Metropolitan Cork is a semi-official term which refers to the city of Cork, Ireland, its suburbs, the rural hinterland that surrounds it, and a number of the towns and villages in that hinterland. Some of the latter towns and villages are within the administrative area of County Cork. 

The term Metropolitan Cork was used in the Cork Area Strategic Plan to refer to the area whose labour and property market is shared with the city. The plan declared that it was envisaged as an area with "an integrated transport system, and the social, cultural and educational facilities of a modern European city". Metropolitan Cork is the core employment hub of the "Greater Cork" area. The term is loosely defined but has been taken by authorities to include the city of Cork, its suburbs and the towns of Ballincollig, Blarney, Carrigaline, Carrigtwohill, Cobh, Douglas, Glanmire, Glounthaune, Midleton, Passage West and Ringaskiddy.

According to the Cork Area Transit System (CATS) Study Final Report of February 2010, at that time, the metropolitan area covered 820km2 and approximately 270,000 people.
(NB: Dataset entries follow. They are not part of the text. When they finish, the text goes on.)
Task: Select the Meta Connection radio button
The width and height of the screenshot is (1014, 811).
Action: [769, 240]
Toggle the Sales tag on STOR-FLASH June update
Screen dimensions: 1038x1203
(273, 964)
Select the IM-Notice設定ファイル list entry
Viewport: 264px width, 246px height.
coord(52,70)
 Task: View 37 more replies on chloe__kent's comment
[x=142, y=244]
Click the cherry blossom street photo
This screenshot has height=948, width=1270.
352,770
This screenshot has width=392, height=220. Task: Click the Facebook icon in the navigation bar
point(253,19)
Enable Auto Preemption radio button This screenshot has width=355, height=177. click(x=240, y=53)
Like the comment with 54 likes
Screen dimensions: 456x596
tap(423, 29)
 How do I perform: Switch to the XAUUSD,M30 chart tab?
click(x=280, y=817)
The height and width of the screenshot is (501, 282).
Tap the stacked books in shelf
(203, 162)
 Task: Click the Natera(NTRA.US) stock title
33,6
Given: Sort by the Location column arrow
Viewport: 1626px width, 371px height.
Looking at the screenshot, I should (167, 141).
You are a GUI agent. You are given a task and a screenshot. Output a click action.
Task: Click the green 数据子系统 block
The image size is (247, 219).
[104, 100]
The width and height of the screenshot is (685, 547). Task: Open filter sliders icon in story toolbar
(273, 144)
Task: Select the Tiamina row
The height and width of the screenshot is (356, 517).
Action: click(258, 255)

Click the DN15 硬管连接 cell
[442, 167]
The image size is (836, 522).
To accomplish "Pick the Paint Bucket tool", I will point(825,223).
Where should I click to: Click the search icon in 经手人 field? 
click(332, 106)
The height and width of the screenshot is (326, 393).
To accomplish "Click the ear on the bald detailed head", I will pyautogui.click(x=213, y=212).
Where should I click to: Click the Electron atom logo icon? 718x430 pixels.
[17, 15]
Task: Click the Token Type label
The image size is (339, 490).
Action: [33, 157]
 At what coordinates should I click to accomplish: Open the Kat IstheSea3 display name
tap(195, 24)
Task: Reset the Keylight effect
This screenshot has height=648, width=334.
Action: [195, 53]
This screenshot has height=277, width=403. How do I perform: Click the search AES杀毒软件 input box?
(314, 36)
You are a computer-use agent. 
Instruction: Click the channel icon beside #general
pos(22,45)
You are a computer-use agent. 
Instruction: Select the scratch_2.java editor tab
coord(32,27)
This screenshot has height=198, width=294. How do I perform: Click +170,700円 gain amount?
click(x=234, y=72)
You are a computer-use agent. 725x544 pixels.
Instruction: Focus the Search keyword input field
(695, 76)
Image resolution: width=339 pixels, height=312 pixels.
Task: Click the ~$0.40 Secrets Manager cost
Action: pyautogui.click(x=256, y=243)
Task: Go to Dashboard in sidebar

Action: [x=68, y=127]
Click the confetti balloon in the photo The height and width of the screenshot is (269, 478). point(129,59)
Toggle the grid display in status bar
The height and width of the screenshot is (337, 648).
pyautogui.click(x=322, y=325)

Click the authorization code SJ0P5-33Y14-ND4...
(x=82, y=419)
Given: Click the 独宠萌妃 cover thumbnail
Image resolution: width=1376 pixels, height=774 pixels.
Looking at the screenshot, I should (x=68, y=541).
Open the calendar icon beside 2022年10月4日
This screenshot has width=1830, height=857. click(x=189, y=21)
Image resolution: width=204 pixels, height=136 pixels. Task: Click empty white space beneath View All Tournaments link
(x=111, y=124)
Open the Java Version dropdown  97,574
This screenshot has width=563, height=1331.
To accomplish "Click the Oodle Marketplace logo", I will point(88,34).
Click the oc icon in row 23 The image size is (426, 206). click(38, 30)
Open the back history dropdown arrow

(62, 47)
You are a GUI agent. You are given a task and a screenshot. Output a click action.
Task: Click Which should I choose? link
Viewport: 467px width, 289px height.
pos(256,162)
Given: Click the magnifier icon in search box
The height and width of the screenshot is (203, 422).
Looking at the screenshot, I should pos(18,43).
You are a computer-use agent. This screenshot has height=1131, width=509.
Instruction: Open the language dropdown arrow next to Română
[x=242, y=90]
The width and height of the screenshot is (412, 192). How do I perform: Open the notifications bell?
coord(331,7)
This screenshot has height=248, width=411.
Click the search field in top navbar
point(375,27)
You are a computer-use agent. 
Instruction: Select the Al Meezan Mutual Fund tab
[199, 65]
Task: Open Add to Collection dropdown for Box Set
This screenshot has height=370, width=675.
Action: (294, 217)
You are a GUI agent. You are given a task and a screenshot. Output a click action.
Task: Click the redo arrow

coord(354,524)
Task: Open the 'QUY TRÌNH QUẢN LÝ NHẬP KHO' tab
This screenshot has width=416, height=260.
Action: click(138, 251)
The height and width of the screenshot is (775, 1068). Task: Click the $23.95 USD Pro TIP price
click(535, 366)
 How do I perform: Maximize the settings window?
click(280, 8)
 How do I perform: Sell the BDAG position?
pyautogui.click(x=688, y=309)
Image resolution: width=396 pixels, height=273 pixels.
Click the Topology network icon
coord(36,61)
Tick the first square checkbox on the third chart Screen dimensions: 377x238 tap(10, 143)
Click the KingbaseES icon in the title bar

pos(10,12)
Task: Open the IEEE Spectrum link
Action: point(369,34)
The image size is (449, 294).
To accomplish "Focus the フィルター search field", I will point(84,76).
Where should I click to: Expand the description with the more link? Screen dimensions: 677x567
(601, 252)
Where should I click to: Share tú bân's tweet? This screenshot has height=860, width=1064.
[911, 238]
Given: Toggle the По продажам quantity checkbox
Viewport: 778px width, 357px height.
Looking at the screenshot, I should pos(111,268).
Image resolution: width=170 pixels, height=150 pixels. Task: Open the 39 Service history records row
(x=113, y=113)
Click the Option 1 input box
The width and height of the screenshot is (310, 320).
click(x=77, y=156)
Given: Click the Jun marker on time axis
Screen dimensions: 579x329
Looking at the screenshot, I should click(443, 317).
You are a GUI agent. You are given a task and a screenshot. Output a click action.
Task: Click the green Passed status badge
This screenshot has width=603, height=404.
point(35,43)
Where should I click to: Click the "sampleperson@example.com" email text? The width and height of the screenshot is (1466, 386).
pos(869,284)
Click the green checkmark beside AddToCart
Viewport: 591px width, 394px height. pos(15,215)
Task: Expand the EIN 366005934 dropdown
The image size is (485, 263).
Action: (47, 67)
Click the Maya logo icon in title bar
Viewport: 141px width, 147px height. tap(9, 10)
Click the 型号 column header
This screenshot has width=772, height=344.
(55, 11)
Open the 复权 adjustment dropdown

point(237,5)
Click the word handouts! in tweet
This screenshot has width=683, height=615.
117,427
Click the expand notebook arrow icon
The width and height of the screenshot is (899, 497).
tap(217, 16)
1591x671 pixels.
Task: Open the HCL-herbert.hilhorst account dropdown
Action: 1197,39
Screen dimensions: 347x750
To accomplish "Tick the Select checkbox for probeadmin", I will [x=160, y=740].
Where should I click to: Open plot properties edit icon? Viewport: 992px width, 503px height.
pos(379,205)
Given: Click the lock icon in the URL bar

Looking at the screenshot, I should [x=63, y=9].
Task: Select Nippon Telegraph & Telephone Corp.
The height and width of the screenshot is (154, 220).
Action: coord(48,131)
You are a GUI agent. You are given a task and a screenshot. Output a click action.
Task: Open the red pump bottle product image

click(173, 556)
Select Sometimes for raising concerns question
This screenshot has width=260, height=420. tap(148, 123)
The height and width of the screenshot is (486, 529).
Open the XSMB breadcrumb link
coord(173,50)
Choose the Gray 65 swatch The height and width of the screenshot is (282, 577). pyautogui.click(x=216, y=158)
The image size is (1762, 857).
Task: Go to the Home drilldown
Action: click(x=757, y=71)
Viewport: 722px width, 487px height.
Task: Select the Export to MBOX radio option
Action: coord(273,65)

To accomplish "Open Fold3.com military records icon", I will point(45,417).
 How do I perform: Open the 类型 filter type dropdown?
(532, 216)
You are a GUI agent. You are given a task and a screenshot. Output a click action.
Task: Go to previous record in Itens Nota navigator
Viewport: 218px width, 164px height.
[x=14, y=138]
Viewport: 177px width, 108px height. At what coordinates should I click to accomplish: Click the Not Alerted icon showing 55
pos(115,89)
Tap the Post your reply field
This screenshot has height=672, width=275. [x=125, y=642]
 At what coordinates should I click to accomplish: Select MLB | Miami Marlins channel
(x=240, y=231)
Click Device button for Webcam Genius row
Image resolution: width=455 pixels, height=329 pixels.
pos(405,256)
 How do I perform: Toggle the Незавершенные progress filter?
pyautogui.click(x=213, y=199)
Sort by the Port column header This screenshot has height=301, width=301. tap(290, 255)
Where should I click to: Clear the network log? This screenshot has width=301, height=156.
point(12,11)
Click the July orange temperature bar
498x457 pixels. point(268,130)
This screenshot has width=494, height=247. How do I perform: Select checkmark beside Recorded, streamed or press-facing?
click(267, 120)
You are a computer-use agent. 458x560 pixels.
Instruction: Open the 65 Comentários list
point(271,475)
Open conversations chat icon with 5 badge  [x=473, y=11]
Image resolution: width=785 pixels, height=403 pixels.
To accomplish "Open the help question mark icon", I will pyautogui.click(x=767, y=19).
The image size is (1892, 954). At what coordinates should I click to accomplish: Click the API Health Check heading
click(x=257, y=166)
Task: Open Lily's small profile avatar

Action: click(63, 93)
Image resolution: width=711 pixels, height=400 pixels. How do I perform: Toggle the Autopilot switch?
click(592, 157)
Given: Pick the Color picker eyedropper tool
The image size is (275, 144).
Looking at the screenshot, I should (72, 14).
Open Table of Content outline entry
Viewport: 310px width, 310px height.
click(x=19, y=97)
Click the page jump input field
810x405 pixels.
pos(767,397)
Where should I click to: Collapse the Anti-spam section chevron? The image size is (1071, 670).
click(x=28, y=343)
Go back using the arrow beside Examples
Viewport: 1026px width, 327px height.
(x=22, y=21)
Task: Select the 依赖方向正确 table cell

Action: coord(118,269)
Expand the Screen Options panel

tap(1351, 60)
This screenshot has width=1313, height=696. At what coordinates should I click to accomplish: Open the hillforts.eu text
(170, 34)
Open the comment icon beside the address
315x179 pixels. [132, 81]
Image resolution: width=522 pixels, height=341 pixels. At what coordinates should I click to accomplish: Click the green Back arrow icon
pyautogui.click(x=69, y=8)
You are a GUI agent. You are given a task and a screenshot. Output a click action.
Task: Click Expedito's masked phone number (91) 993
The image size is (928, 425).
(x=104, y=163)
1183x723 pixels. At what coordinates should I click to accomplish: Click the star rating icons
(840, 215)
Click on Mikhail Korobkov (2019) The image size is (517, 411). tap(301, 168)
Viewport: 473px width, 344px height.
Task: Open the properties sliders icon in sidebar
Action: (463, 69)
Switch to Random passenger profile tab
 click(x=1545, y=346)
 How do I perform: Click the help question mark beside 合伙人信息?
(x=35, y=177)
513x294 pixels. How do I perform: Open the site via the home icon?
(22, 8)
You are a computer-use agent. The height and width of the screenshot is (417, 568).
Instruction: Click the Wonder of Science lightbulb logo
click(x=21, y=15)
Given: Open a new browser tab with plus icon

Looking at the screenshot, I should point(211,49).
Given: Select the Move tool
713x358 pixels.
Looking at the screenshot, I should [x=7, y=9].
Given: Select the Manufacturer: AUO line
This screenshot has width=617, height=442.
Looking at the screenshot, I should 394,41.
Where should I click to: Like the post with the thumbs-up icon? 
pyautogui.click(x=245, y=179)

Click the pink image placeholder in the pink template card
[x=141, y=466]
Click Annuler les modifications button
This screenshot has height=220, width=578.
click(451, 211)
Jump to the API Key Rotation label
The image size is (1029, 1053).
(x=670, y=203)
By mid-2018, legislation was drafted to expand the boundary of Cork city, to include a number of the metropolitan area towns (such as Blarney and Carrigtwohill). This change proposed to bring much of "Metropolitan Cork" within the bounds of the Cork City Council area. On 31 May 2019, the boundary change came into force, with the city bounds being extended to include Ballincollig, Blarney, Glanmire, Rochestown, Grange and Cork Airport, and thereby increasing the city population from 125,000 to approximately 210,000.

Greater Cork
Greater Cork is an area that extends beyond Metropolitan Cork, and includes the Metropolitan Cork area (referred to in the regional planning guidelines as the "Cork Gateway"), plus Mallow and its hinterland, as well as the ring towns of Bandon, Fermoy, Kinsale, Macroom and Youghal. This Greater Cork area was recorded as having a population of 377,596 in 2006.